Isinbajewa: "Sport mści się za zdradę"
"Sport mści się za zdradę" - tak w rozmowie z rosyjskimi dziennikarzami tłumaczyła porażkę w konkursie skoku o tyczce podczas lekkoatletycznych Mistrzostw Świata w Berlinie Jelena Isinbajewa. Najbardziej utytułowana zawodniczka w historii tej konkurencji nie zaliczyła żadnej wysokości. Złoty medal zdobyła Anna Rogowska.
Isinbajewa dzielnie stawiła czoła porażce. Nie miała też wątpliwości, co było jej główną przyczyną. "Trzeba w pełni koncentrować się na sporcie. Jeśli tak nie jest, sport mści taką zdradę" - obrazowo wyjaśniła Rosjanka.
Poproszona o wyjawienie sekretu tej zdrady, odparła: "Mam 27 lat i nie jestem zamężna. Oczywiście, mam życie osobiste, a ono odrywa od sportowej pracy. Na Zachodzie kobiety wychodzą za mąż po trzydziestce, ale ja żyję przecież w Rosji!".
Zapytana jak traktuje "berlińskie zero", tzn. trzy nieudane próby na wysokości 4,75 m i 4,80 m, powiedziała: "Podziękowałam widzom za podtrzymanie mnie na duchu i za miłość. Pogratulowałam mistrzyni i medalistkom. To nie był mój dzień. Od początku mi nie szło, choć na rozgrzewce łatwo pokonałam 4,70 m i ten skok był technicznie poprawny. Nie odczuwam żadnej traumy. Najwyrażniej tego dnia było mi sądzone przegrać. Nie można wygrywać wszystkiego i wszędzie".

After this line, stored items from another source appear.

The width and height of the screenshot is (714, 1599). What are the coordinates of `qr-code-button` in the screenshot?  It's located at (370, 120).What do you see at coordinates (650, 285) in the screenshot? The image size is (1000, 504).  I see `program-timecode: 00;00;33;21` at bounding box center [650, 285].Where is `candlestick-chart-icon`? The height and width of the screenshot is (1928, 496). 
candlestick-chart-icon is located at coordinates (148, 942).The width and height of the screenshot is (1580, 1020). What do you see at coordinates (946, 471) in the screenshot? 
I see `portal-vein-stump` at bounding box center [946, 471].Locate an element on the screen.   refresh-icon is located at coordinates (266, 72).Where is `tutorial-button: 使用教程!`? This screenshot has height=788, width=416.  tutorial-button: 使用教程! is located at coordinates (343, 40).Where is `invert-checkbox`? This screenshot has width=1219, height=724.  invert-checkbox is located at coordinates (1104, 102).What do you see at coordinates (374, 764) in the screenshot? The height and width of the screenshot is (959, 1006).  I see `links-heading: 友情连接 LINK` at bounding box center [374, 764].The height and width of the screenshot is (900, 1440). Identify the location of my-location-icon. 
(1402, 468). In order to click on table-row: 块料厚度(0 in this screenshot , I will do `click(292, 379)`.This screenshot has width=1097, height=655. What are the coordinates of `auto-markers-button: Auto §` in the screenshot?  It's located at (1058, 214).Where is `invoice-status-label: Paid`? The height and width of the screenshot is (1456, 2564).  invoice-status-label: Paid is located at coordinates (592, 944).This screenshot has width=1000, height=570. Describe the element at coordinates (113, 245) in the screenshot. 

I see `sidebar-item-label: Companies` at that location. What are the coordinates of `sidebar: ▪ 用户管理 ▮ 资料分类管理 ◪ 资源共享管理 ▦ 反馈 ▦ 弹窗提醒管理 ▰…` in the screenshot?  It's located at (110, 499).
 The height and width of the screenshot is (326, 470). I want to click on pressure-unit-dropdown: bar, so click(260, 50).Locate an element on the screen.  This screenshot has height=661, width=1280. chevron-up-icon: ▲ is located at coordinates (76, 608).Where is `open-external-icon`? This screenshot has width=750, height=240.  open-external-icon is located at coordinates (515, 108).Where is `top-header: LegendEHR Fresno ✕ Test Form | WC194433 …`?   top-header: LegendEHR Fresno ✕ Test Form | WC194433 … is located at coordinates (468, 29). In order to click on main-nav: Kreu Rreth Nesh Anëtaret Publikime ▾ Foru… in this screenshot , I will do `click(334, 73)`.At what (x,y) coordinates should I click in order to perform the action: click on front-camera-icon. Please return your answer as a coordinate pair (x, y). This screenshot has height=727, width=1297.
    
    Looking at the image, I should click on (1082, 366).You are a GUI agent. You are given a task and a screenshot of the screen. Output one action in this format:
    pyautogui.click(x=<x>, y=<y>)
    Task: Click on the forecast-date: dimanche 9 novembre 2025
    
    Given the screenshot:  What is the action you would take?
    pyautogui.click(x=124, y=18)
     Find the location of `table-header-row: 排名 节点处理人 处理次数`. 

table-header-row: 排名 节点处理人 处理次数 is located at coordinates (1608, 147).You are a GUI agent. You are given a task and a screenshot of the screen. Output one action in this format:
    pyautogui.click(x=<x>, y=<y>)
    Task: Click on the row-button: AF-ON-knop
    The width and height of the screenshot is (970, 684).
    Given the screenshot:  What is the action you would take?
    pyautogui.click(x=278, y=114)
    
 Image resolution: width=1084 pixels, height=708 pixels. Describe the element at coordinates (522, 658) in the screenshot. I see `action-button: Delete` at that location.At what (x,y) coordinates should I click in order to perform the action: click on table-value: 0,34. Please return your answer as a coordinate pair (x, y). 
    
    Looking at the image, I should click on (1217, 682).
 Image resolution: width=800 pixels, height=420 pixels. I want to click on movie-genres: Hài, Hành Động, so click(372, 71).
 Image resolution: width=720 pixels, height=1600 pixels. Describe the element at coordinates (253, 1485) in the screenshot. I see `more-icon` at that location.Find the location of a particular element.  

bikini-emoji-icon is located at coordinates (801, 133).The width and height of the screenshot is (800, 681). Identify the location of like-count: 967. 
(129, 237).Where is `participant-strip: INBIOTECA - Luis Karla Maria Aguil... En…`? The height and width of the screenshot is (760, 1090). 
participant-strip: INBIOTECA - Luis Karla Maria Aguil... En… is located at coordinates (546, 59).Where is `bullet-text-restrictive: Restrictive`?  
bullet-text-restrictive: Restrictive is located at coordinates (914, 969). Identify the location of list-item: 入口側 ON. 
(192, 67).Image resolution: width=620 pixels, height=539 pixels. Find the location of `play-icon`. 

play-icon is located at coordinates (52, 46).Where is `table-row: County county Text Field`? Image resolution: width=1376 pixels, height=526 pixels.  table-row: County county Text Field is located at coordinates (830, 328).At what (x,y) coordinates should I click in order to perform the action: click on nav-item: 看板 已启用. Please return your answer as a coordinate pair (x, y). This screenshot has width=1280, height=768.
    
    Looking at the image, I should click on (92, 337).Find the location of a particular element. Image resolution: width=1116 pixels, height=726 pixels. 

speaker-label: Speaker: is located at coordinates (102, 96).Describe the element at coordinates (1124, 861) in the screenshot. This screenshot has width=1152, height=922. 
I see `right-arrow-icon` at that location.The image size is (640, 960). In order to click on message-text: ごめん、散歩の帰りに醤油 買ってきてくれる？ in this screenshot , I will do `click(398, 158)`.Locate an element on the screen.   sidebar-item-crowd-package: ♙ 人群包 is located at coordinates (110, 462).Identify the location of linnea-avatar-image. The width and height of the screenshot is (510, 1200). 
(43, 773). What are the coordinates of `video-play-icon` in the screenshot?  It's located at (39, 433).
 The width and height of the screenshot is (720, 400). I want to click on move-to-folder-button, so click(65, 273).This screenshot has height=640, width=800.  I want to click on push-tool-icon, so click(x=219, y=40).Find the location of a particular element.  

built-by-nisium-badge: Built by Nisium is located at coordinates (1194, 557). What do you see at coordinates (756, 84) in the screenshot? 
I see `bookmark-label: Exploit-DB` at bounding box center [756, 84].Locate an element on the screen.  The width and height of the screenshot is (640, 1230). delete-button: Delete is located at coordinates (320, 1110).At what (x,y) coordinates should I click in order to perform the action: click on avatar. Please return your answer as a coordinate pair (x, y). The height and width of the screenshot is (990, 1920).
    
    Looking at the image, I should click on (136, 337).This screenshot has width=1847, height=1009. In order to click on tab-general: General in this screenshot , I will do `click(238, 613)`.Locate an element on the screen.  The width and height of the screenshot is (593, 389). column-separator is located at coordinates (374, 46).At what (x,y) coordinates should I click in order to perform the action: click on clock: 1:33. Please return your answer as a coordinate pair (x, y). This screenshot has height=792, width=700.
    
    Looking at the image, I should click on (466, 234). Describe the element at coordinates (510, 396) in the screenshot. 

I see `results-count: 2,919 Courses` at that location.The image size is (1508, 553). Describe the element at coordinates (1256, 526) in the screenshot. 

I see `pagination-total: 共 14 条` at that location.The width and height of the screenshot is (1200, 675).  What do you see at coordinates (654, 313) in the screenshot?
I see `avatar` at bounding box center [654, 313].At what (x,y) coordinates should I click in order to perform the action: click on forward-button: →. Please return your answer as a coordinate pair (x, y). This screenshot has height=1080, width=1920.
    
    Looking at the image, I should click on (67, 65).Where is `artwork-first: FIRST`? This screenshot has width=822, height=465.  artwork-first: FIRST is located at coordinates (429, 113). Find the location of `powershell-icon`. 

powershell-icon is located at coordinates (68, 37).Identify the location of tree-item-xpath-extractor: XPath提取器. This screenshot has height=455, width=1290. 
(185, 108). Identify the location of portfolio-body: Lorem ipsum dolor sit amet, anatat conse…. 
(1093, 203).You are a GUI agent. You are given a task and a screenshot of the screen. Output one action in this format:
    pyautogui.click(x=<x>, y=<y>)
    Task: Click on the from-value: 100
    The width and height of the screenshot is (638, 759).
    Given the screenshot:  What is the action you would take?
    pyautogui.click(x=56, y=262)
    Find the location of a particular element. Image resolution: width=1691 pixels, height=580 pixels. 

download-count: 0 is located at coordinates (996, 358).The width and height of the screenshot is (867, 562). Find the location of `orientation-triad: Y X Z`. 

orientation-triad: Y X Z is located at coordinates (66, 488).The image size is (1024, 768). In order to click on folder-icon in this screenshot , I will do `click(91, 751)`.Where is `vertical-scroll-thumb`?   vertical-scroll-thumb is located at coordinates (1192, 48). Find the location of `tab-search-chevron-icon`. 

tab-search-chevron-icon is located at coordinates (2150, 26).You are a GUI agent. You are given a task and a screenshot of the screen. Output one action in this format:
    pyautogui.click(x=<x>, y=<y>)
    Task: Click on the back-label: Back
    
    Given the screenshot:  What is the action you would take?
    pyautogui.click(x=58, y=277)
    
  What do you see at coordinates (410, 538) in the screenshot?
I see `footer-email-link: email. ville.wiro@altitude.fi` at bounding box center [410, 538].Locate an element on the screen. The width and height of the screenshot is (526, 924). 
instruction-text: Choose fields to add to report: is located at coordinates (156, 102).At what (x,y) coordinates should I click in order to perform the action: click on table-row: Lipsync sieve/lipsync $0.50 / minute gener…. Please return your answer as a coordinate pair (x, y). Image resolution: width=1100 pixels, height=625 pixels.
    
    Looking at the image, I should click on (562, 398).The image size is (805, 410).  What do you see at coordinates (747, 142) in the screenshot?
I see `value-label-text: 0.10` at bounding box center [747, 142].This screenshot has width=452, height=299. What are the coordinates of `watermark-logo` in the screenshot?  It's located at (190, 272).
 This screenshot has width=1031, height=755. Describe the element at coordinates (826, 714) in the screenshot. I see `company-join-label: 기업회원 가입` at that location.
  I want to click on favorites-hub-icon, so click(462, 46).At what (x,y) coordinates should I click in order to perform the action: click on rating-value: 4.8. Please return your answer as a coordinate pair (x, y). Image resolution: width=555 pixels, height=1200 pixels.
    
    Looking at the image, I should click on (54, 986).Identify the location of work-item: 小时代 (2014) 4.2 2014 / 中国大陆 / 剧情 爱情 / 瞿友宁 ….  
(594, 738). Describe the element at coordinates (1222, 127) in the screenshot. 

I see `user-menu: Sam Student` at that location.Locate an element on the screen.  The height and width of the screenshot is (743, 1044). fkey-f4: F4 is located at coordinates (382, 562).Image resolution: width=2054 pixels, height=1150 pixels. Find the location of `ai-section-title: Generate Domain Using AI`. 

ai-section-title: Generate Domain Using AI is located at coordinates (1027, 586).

Na sugestię, że może należało rozpocząć od niższej wysokości, odpowiedziała, że woli przegrać z zerowym wynikiem niż zdobyć medal z rezultatem 4,65 m. "Przeniesienie dwóch prób na 4,80 było rozsądną i właściwą taktycznie decyzją" - upierała się.
"Po bardzo przykrej porażce na mistrzostwach świata w Paryżu w 2003 roku ze Swietłaną Fieofanową nastąpił mój wzlot. Mam nadzieję, że Berlin stanie się podobnym punktem zwrotnym" - dodała dwukrotna mistrzyni olimpijska i świata.